[Pixel coordinate grounding data]

————

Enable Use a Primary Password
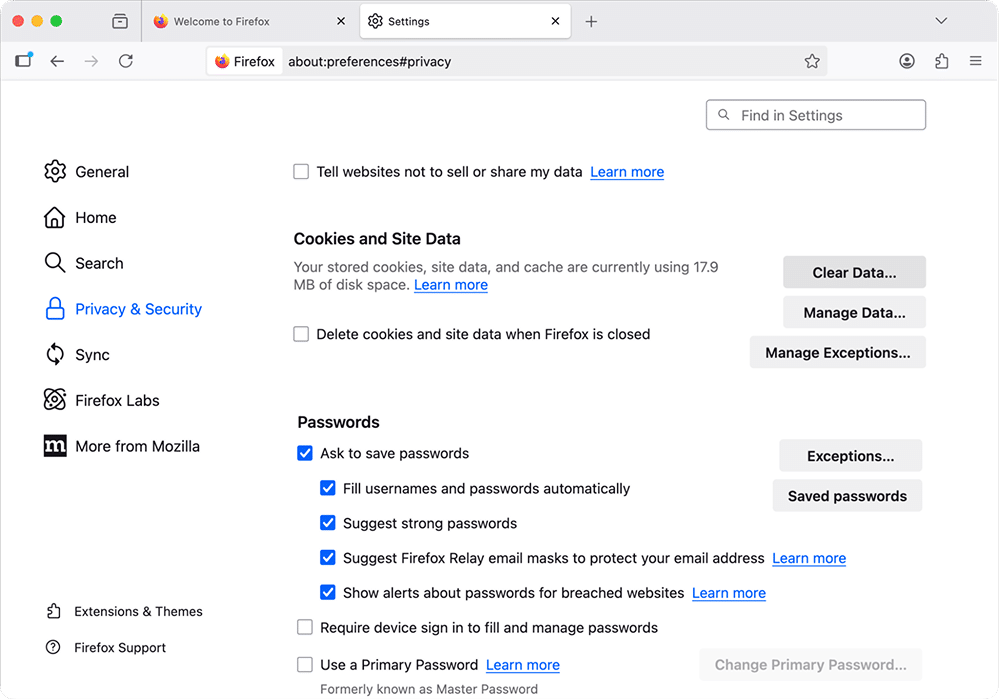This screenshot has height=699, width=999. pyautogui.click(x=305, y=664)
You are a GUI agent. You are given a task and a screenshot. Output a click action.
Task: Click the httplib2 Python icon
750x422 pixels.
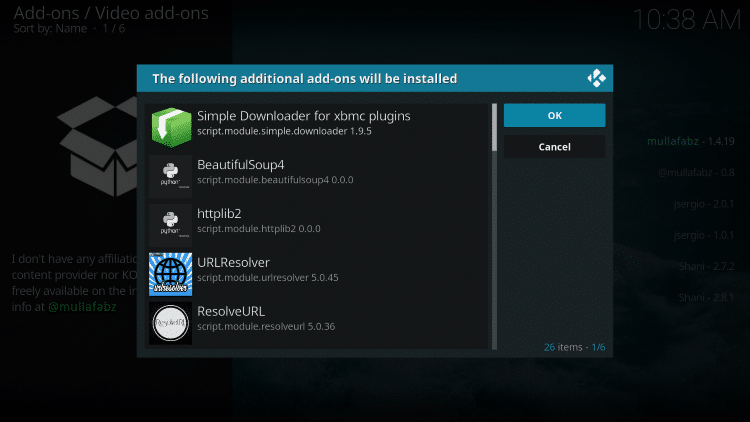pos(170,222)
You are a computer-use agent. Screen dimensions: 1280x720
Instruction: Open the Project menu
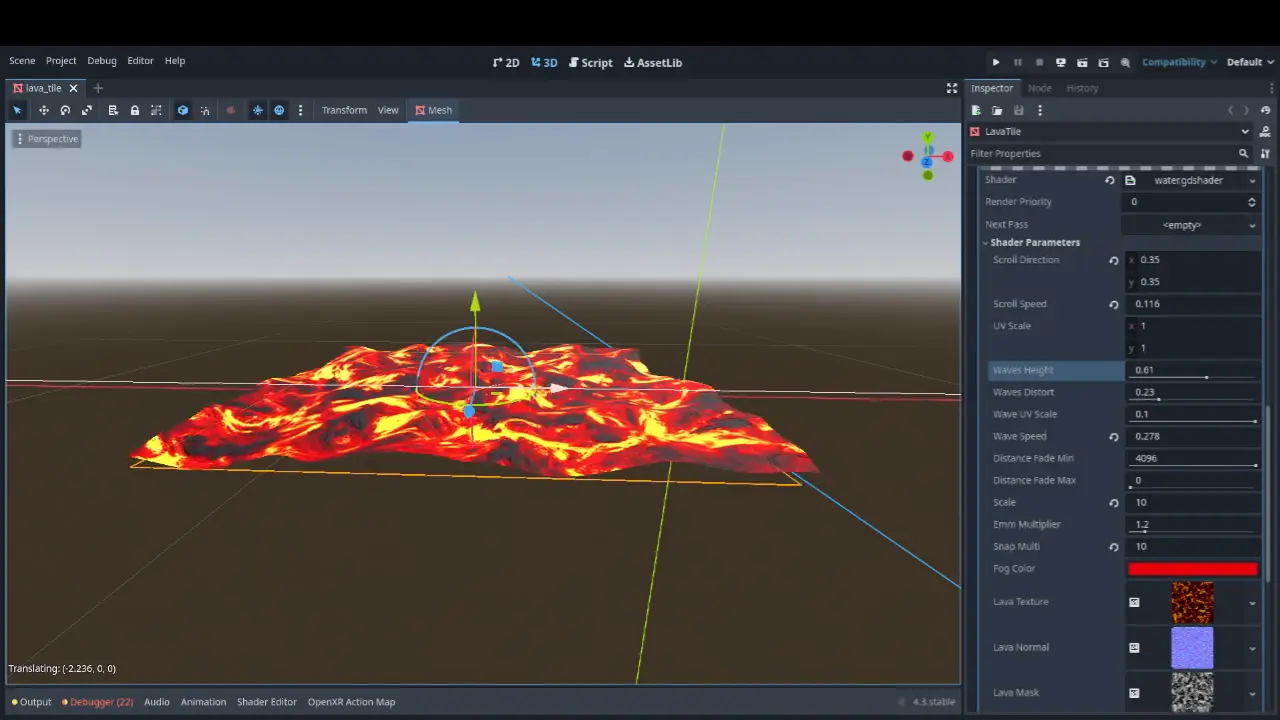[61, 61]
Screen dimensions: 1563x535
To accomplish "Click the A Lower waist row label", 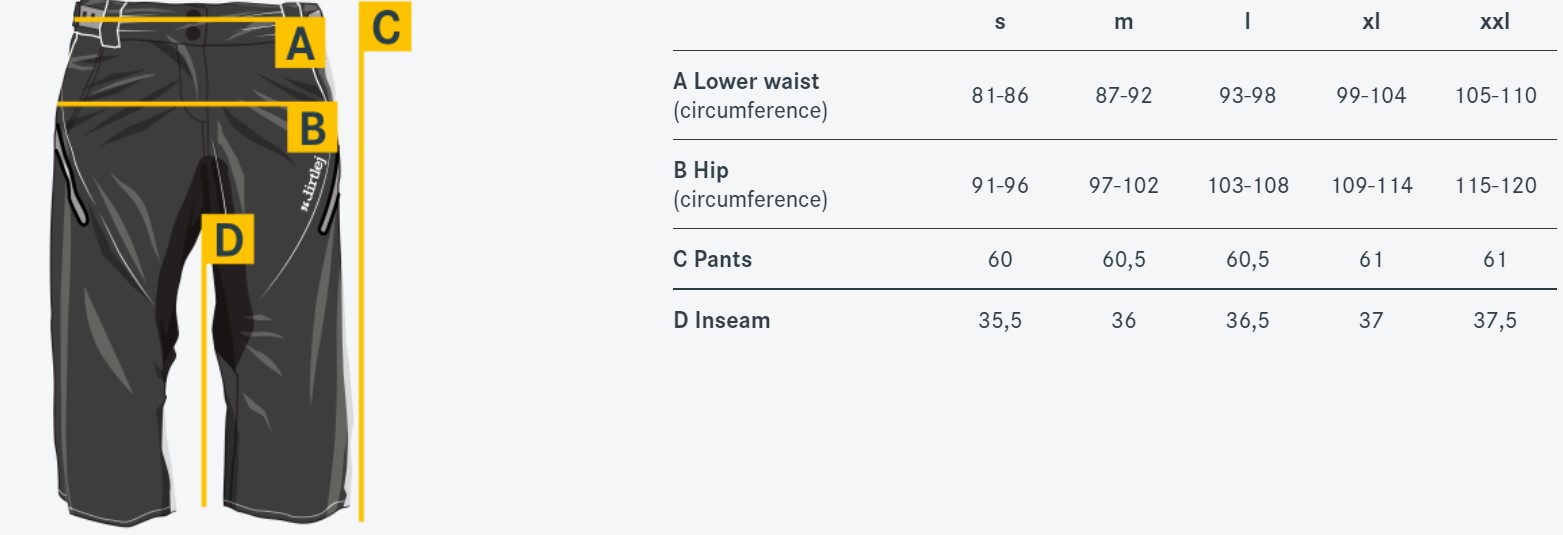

————

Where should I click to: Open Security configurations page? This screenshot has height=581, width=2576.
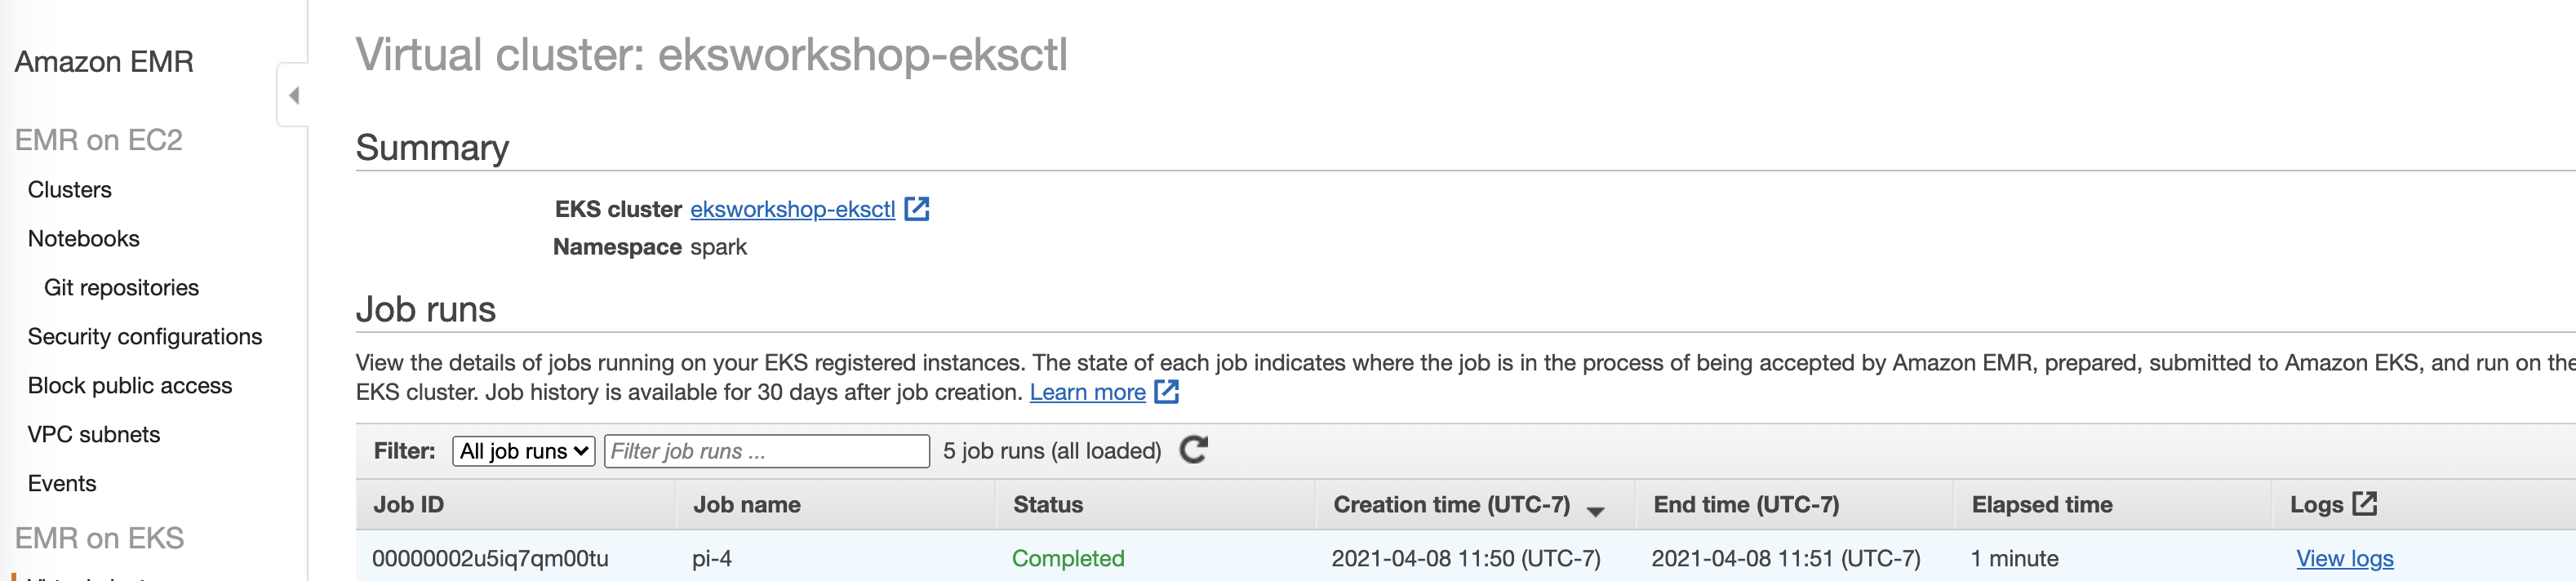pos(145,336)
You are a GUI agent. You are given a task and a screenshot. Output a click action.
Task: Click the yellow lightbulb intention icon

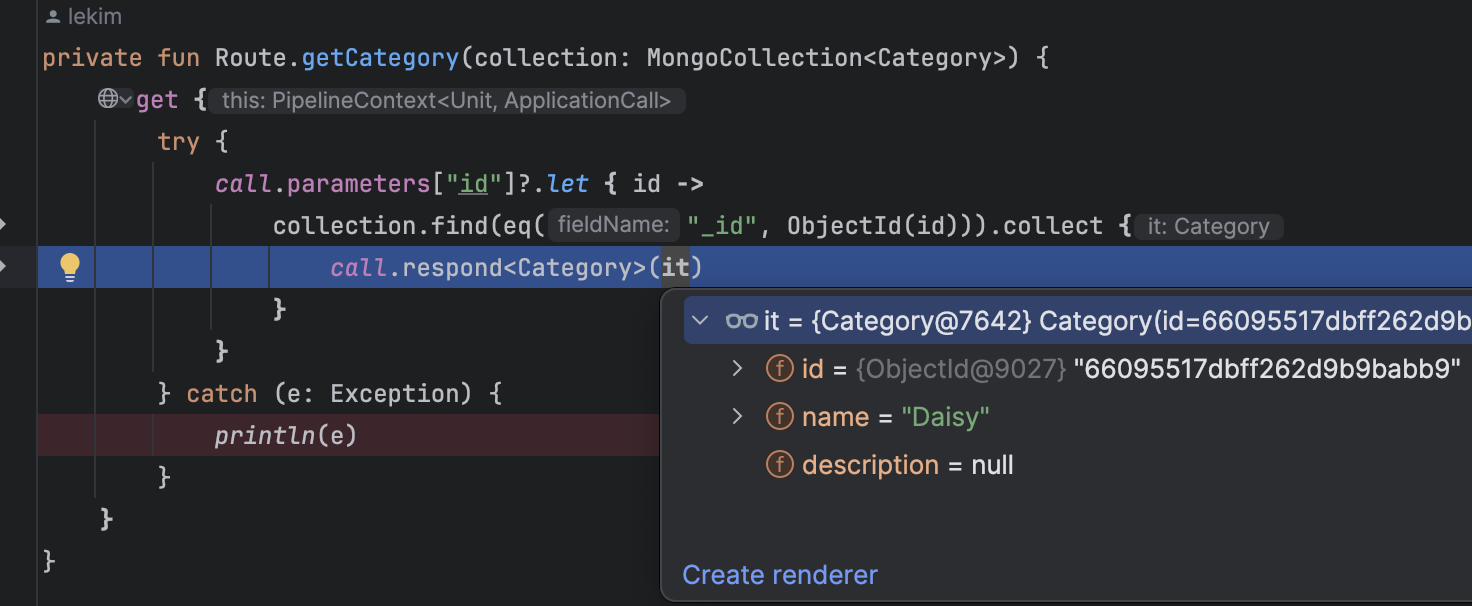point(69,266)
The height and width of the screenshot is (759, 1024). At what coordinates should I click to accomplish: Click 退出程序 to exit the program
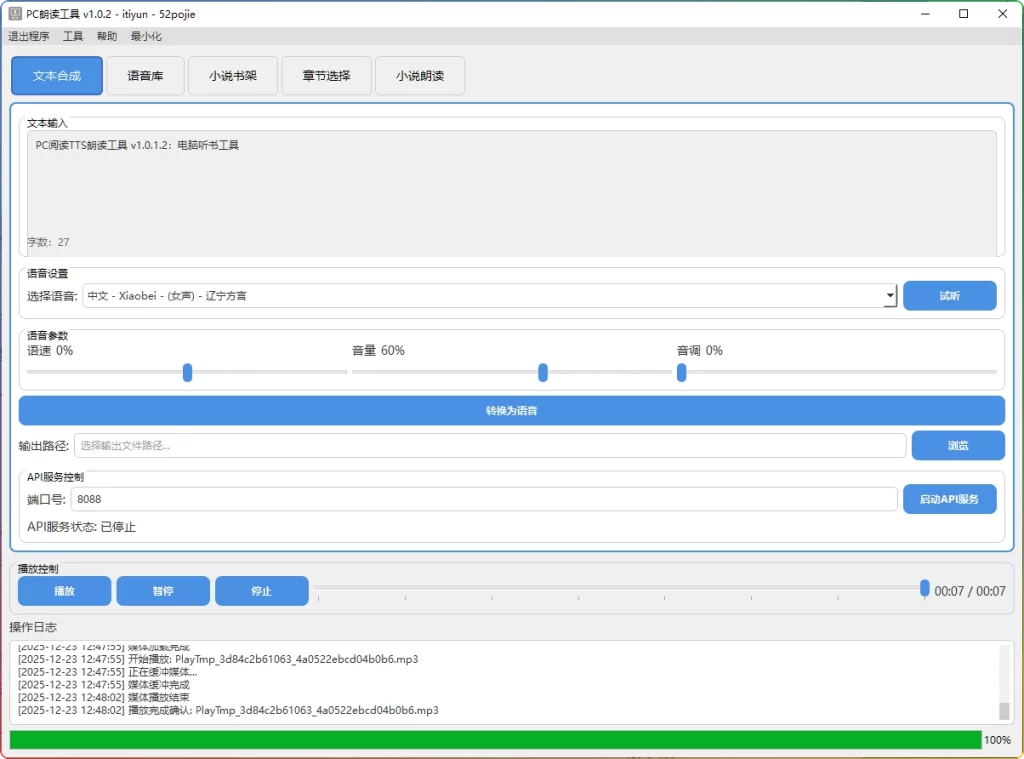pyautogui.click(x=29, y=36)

————

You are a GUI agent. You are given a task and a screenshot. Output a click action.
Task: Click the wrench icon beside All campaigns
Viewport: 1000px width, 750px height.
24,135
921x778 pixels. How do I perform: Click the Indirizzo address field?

————

A clean copy is needed of the lines above from the one with "Screen dimensions: 1563x535" up to and including the one with "the A Lower". Please set it down exactly, with no pictures.

- [RESULT OF THE TASK]
Screen dimensions: 1563x535
To accomplish "Click the A Lower waist row label", 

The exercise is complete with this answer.